This amp fits perfectly in even the most high end of studios.
There have been many great bass amps over the years to fill a variety of niches in the various genres of grooving. Any connoisseur of such amps will remember the late ’60s Ampeg B-15, the Marshall Super bass, the ’74 Ampeg SVT, or the Eden Traveler.
Many things came to mind when I first plugged the LowDown HD750 in, but it happened to be set on the R&B setting (B-15) and immediately it evoked visions of Mr. James Jamerson. Talk about hangin’ out in the land of the LOW END! That’s not to say that this amp is overbearing or too muddy in any way. Just like any classic Motown mix, it is incredibly easy to sit anywhere you need to sit in the mix, whether it be in a live setting or in the studio. A lot of that is due to the onboard optical compressor which is based on the classic Universal Audio LA-2A limiter. Faithful is one way to put it.
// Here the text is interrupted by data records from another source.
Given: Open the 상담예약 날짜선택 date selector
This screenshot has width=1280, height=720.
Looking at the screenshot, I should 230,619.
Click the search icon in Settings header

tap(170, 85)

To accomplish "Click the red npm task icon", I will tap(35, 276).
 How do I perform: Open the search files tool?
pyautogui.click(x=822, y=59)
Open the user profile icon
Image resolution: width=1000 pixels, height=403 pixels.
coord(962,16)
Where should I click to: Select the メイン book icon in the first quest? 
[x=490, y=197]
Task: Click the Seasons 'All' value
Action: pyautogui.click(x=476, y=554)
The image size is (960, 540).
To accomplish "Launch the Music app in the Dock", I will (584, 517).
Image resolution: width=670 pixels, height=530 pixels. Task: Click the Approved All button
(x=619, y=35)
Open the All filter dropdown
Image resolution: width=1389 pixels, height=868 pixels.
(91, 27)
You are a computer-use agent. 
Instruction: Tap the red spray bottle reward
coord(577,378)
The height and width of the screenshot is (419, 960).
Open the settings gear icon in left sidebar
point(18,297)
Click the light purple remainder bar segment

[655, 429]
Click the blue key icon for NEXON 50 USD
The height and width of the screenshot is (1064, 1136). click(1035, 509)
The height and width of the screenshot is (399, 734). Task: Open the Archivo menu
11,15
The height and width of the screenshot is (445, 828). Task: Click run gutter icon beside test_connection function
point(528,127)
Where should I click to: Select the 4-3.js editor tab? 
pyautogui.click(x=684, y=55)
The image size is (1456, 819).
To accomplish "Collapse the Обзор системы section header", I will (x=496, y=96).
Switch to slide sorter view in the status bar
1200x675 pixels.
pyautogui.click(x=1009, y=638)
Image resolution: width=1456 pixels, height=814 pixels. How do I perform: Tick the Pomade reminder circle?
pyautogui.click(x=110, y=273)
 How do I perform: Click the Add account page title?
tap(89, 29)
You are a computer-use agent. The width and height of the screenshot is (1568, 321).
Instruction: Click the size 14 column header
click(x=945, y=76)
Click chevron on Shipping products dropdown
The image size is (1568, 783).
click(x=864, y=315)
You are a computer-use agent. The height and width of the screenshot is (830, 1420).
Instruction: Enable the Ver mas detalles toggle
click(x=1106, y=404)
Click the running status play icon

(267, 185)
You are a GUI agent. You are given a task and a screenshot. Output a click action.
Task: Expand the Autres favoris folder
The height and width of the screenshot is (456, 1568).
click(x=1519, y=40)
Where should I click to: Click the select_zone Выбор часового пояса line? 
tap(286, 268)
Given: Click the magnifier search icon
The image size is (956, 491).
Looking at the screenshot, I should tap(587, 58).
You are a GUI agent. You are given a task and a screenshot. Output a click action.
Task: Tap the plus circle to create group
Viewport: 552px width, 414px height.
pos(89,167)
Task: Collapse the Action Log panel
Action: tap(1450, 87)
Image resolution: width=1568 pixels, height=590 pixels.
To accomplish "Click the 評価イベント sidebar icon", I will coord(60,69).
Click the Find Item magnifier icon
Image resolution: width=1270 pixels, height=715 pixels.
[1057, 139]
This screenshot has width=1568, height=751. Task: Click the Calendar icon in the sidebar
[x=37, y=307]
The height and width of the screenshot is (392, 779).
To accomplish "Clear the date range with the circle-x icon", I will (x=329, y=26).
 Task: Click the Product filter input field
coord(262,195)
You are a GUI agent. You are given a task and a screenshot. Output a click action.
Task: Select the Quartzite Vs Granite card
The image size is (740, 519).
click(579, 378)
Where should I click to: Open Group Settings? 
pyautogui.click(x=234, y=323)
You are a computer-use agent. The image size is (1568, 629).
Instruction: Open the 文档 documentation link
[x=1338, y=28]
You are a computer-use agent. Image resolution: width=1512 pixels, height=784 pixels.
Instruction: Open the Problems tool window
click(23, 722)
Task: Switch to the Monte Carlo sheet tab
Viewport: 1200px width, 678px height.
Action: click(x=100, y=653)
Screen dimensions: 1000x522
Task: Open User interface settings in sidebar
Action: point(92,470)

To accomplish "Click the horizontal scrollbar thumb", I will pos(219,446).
When plugged into an Ampeg classic 15″ cabinet, there is no doubt that serious work went into reproducing serious, classic sound.
Motown and the old school is not the only thing this amp can do, however. Let’s say you’re into the exact opposite. I bet an Eden Traveler and ’70s bass synth would be quite pleasing to anyone interested in really cutting edge, high fidelity sound. Done. Two twists of a knob and you’re there.
Or let’s say your hardcore punk band needs something really nasty. How about a distorted SansAmp PSA-1 going into an SVT rig? Pretty sweet, huh? I bet it would be even sweeter with a crystal clear direct sound mixed in. Rage Against the Machine, anyone? Clearly this amp fits perfectly in even the most high end of studios.
Oh yeah, it’s built like a tank, has a cabinet simulated DI, a line out, a headphone jack, and the entire front of the amp turns into a tuner. Should I mention that it’s under $800?